This was our third year of working on NHS recruitment campaigns, so we know the client and their challenge inside and out. This means that we can work collaboratively as a tight-knit team to create the most effective and authentic work possible.
With an NHS in crisis, we needed to relaunch its biggest ever recruitment drive amidst England’s second, deadliest, coronavirus lockdown. Perceptions of the NHS as an employer brand had been damaged by years of financial cuts and bursary removals. Our 2018 ‘We are the NHS’ campaign had been a success, reversing a catastrophic 36% decline in university applications.
Amongst our target audience, there was a 15% drop in positive NHS associations, combined with worries around studying or starting new careers in a risky economic. We needed to elevate ‘brand NHS’ away from crisis, rebuild career consideration of NHS careers and drive recruitment.
One universal barrier that emerged across our different target audiences was that plenty wanted to join the NHS but experienced a crisis of confidence that they could do the job. COVID-19 had also morphed this confidence crisis into something more contagious; fear. This fear didn’t just cause doubt, it also impacted action.

▶ Record set:

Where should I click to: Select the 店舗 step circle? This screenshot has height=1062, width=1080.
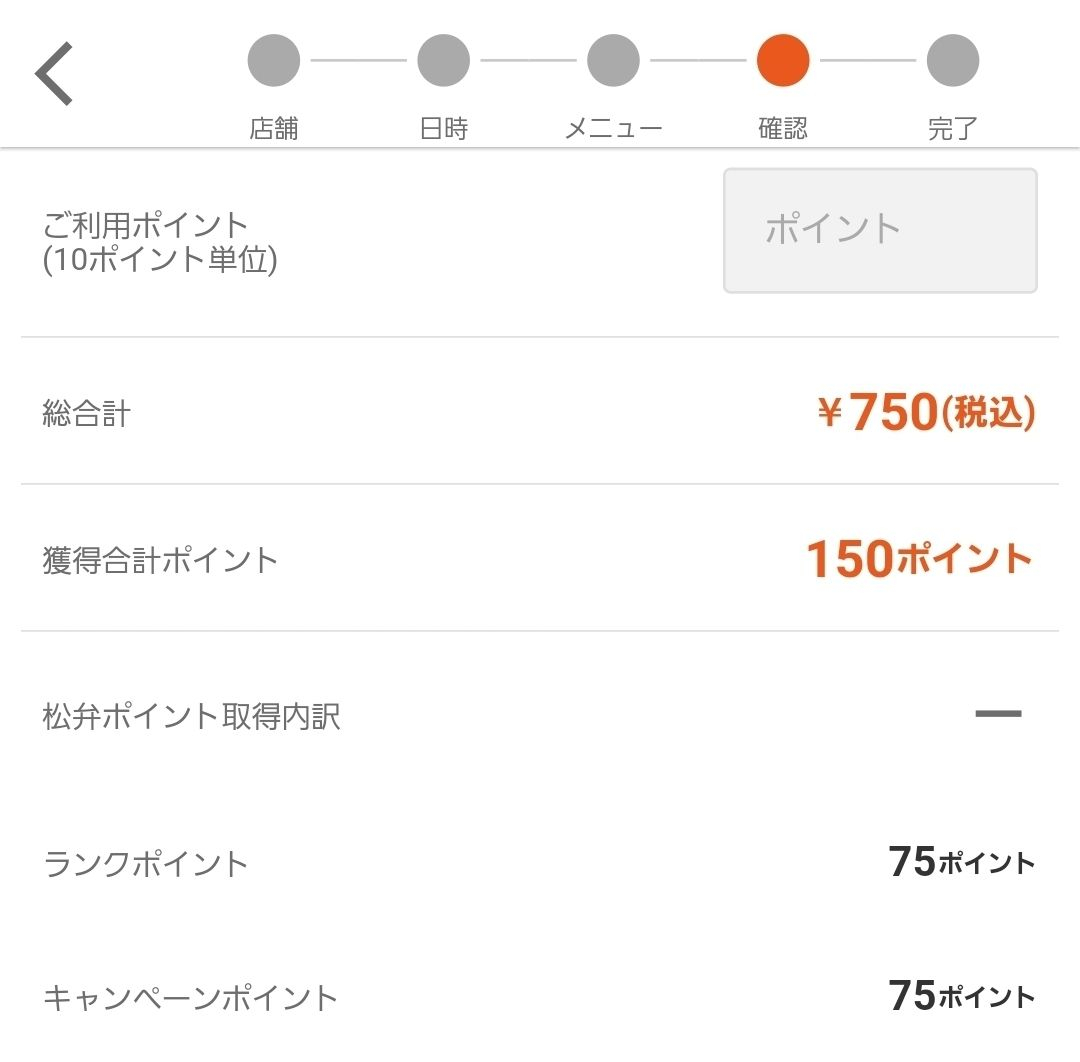[274, 61]
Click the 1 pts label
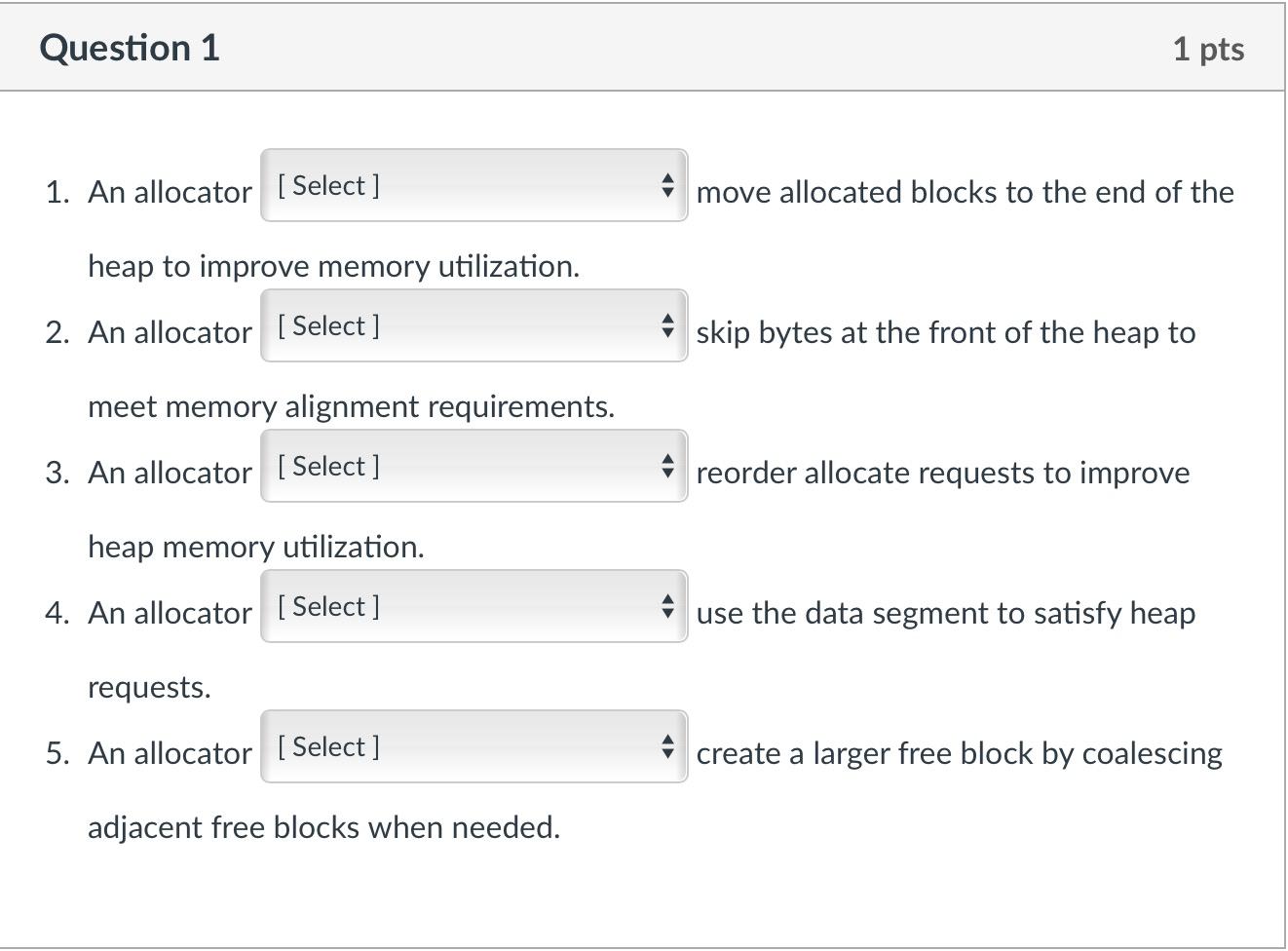Image resolution: width=1288 pixels, height=951 pixels. tap(1208, 49)
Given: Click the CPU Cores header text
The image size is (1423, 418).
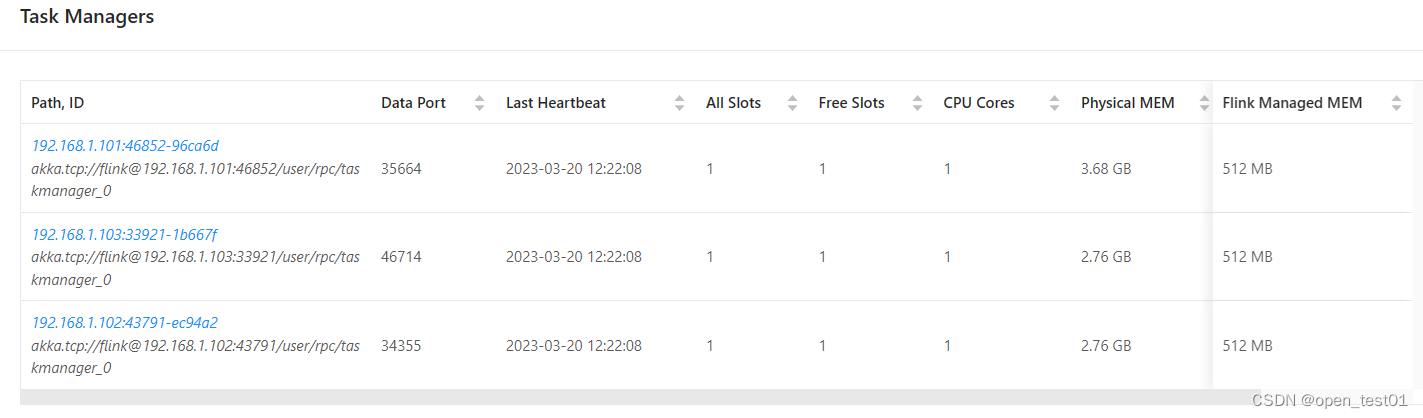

▶ Exercise set:
1. Reproduce everything in the NHS recruitment passage above from "This was our" down to "authentic work possible.".
2. Carry on the NHS recruitment campaign passage above, picking up after its final sentence.

▶ Answers by item number:
1.
This was our third year of working on NHS recruitment campaigns, so we know the client and their challenge inside and out. This means that we can work collaboratively as a tight-knit team to create the most effective and authentic work possible.

2.
Our approach was to put the present fear into perspective with a bigger narrative. The future was unknown, but we could be confident in our past and present endurance. We set out to drive confidence in WE (the future of the NHS) to drive confidence in ME (offsetting anxiety).
To do this we used real people, patients showing the NHS’s story from its foundation 72 years ago to now. ‘Then, now, always” is a rallying call to arms, an authentic celebration of the staff who tirelessly care for the sick, putting their lives on the line. It showcased a modern, innovative organisation that succeeds through crisis.